§ **What to work on**: Go through the entries below and tally the lines holding "agent"; please reply with the number only.

§ **Input data**:
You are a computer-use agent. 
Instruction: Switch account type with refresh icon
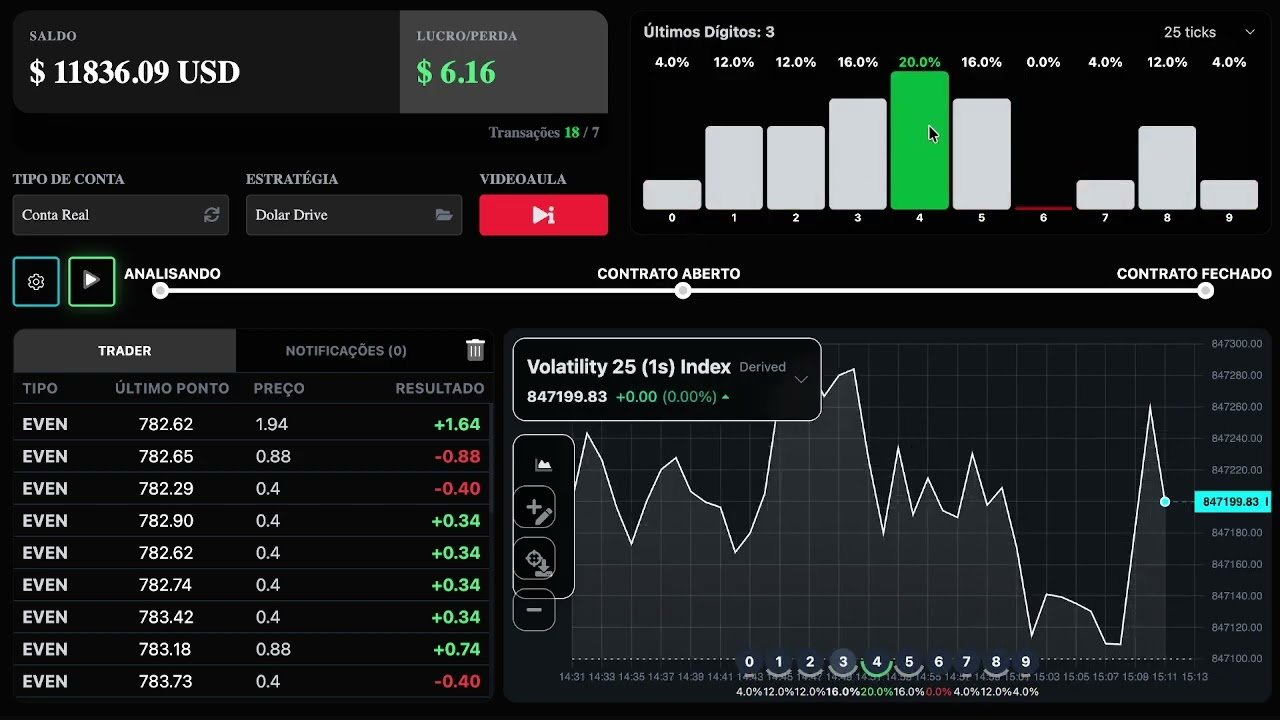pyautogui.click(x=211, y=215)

* * *

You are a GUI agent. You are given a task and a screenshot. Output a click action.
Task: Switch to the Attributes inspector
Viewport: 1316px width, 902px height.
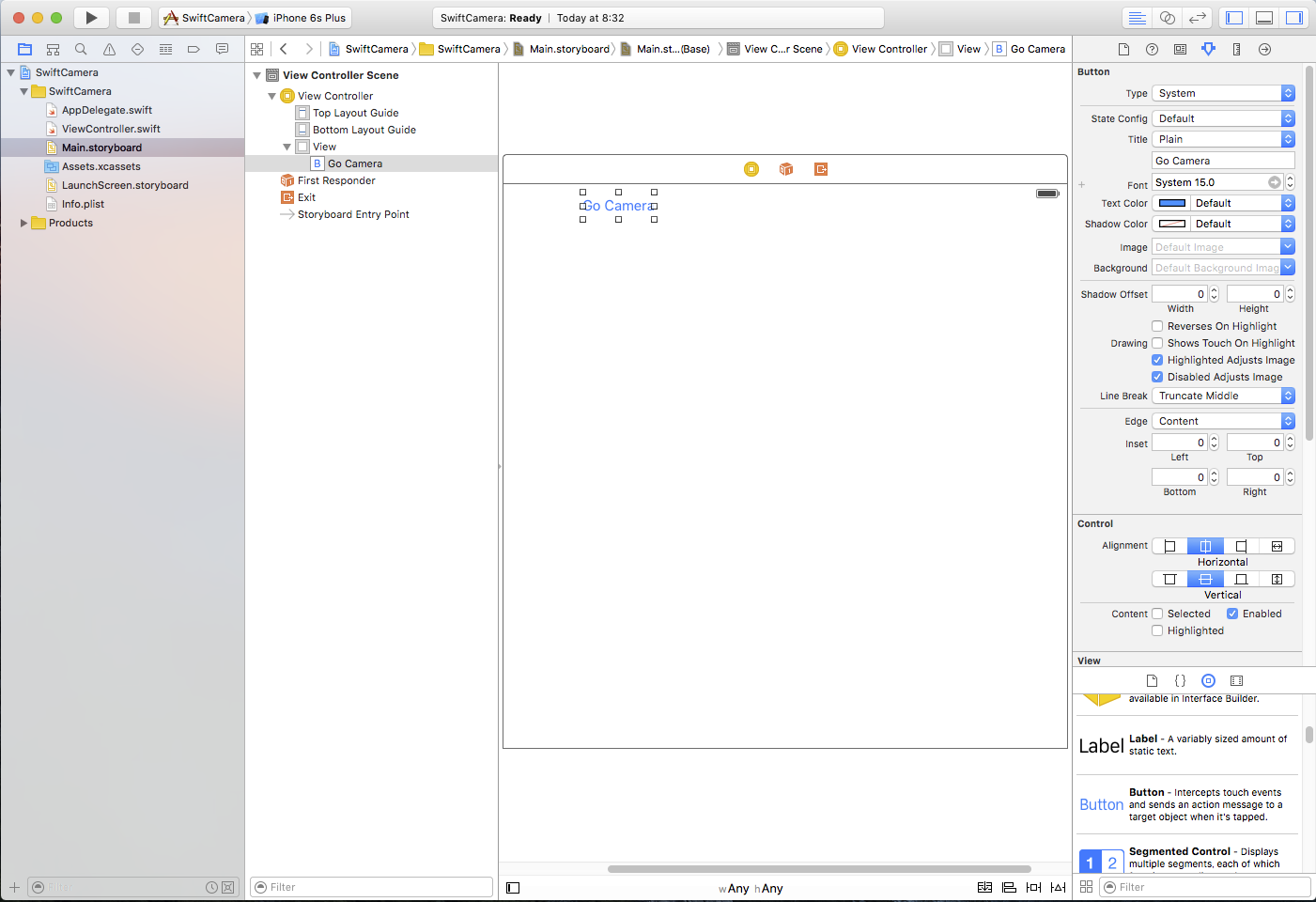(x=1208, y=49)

* * *

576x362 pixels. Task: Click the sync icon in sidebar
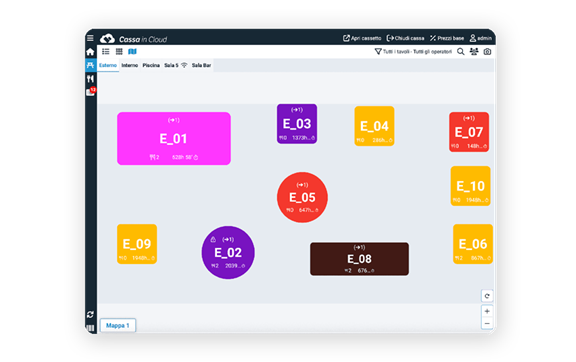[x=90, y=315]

§ **Answer to this task**: 2